*Work task*: Copy exactly the lines from the one containing "The image size is (723, 434)." through the last line of the records below, including both, and leave out any pictures.

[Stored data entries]

____

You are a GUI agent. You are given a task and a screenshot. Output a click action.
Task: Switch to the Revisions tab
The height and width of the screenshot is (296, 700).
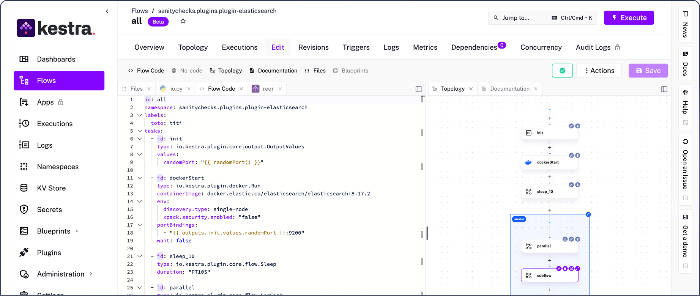point(313,47)
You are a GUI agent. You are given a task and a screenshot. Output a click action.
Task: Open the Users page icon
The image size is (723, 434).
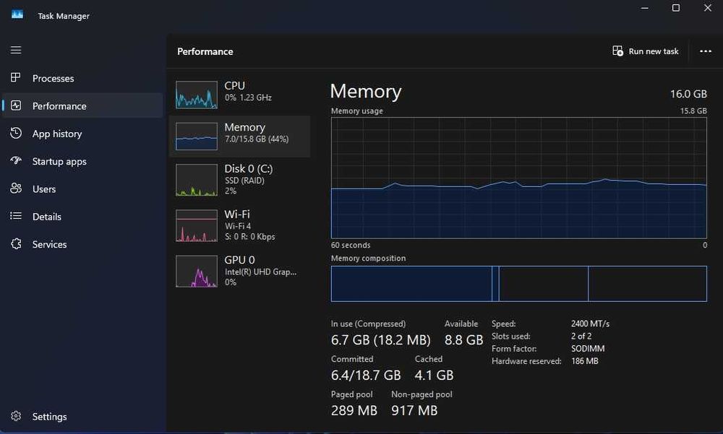(x=16, y=188)
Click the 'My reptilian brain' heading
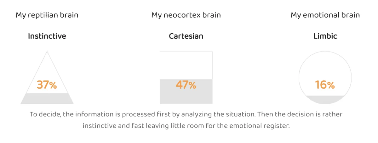Image resolution: width=378 pixels, height=143 pixels. click(47, 15)
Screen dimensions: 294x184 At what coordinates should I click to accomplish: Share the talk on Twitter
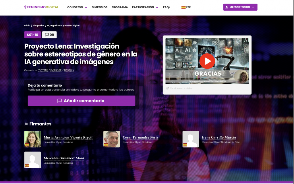click(x=43, y=70)
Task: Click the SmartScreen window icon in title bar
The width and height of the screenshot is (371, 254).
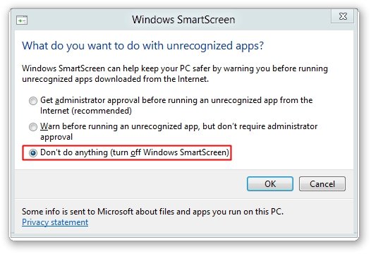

____

*Answer box*:
The image size is (723, 434).
(x=16, y=188)
Click the 'My reptilian brain' heading
Image resolution: width=378 pixels, height=143 pixels. click(47, 15)
Screen dimensions: 294x184 At what coordinates should I click to accomplish: Share the talk on Twitter
click(x=43, y=70)
Task: Click the SmartScreen window icon in title bar
The width and height of the screenshot is (371, 254).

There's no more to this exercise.